The other morning, Tom woke quite tired from a rather busy dream, which went thus. We were travelling through the world, and were encumbered by a large old fashioned wooden boat, which we had to pull along with us over both land and water. Then we were in hospital building, I was sitting up in bed looking very happy, and the boat was alongside the bed, filled with straw as it were a Nativity crib. When he looked inside it, nestled there was a pile of balls of wool.
I’m not entirely sure I should be sharing these rather intimate and bizarre details of the workings of Tom’s night-time imagination, but I cannot help but wonder if it doesn’t say something about the place that yarn is occupying in our life…
Anyway, I’ve been saying I would post something about what I’ve been making, but having started to do so, the post began to run away with me, to get over-long and to become a rather dull catalogue of projects. One of the interesting things about knitting, I’m discovering, is the associations, thoughts and memories that it evokes as I do it, connected, directly or indirectly, with colours, textures and actions, or with what I’m reading or listening to at the time. These are scarcely intellectually puissant or profound, but sometimes vivid or surprising, and it seems to me including them might give more point to writing about it. So better perhaps to write a series of shorter more frequent posts about individual projects with whatever tangential meanderings come to mind. This may also serve to exercise my atrophying blogging muscles and bring me in sight of the thousand published posts in seven years which I said earlier I was aiming to achieve by the beginning of November.
So here goes.
I finished Princeling's pullover back in early July, even though his birthday isn't till October, since I was concerned it would be a hopelessly bad fit, and I might prefer to make something else in the meanwhile. The sleeves sounded very short in the pattern so I lengthened them, then they seemed very long compared to the body, which I tried to redress a bit with blocking.
I met up with Iso alone and handed it over, suggesting she hold it against another jumper that fitted him and see how it compared, but she said, no she'd try it on him. OK, I said, it's not like the surprise matters much for something like that, I'll send him a book or something else anyway...
'No no, I'll make him close his eyes while we do it,' she replied.
'He'll peep, surely?'
But she assured me he wouldn't, and later sent me a series of photos of him wearing it, all with eyes tight shut, as I'm told they were throughout, which amused me greatly, as well as making me whimper over what a little shrimp he was and how utterly drowned he looked in the pullover.

===

- **Your assignment**: Carry on the knitting blog post from where it stops, in the same voice.

Saved entries
===

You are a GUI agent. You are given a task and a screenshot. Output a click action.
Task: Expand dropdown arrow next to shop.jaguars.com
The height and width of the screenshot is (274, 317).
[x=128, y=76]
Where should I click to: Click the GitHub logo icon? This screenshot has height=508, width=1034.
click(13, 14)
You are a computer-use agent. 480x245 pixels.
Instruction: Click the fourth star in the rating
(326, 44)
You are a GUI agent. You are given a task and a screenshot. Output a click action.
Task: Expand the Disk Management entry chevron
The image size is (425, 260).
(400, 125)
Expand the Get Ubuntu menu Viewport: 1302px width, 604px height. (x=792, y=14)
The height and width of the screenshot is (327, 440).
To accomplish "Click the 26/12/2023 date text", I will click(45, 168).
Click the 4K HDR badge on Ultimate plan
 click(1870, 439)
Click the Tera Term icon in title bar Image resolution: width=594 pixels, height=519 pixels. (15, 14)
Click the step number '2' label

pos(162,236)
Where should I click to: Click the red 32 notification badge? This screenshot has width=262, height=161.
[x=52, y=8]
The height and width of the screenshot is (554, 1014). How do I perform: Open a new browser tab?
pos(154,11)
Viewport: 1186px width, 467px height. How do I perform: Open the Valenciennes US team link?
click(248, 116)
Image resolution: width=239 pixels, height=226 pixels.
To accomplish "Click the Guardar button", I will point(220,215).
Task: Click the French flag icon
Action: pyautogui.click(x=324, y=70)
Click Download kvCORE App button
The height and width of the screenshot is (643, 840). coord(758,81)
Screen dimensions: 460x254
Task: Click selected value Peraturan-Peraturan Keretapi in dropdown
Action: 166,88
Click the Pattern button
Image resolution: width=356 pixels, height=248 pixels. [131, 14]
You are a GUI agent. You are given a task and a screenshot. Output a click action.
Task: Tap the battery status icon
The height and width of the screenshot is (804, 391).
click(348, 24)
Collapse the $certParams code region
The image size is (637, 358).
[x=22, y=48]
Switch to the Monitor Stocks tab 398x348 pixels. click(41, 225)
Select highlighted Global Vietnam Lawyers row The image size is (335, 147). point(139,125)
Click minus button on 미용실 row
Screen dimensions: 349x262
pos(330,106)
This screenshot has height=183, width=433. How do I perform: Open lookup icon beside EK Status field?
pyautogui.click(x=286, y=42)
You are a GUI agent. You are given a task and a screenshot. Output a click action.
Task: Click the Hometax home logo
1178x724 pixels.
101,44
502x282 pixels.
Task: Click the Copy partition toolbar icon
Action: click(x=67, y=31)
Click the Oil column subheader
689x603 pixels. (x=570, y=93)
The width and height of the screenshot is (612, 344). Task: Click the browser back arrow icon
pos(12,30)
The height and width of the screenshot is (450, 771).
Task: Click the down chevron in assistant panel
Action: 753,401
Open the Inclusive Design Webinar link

===

- **Response below**:
I'm still not convinced that he won't outgrow the body before the sleeves ever fit him, but Iso says she'll just roll them up.
The tweedy background wool contained rather a lot of bottle green, a colour I'm never fully content with since it was that of the school uniform I had to wear in my secondary school years. Does school uniform inevitably predispose us to disliking that colour for ever more, I wonder? But it also had a rich strand of purple in it, and looked much better in daylight than indoors. It seemed a little unoriginal to resort to stripes too, even somewhat unusually distributed ones. One Ravelry group for knitting for boys lamented how it was difficult to find anything other than trucks and stripes. I know boys often do like things like trucks and tractors, generally more than girls do, though not always, and why not indeed? And if a boy, or anyone else, has a penchant for trucks or tractors, or anything else, why not let him have them in pictures anywhere he wants? I'm sure if I owned a boy I'd find it quite difficult to put him in pink or in flowers, and I really don't worry too much about this kind of thing any more, but I think it would be nice to find some other motifs that weren't quite so gender-skewed. Animals, I suppose, are a possibility, and houses, and boats and fish and whales and dolphins and watery things in general are often loved by all, and one could try abstract shapes and patterns that were more varied than simple stripes. I did see one pattern for a dear little baby hat which had a girl's version with pink hearts and a boy's with skulls on. Am I alone in finding this slightly depressing, creepy even? Though certainly ripe with possibilities for socio-psychological deconstruction...
Having said that, I notice Princeling, along with tractors and farm animals and a carpet with a town layout on it, has a pirate ship on his wall, complete with skull and cross bones, so I suppose that's where the skull thing comes from. Though whether we should quite be romanticising pirates is another matter again. But as I said, I don't worry too much about that kind of thing any more.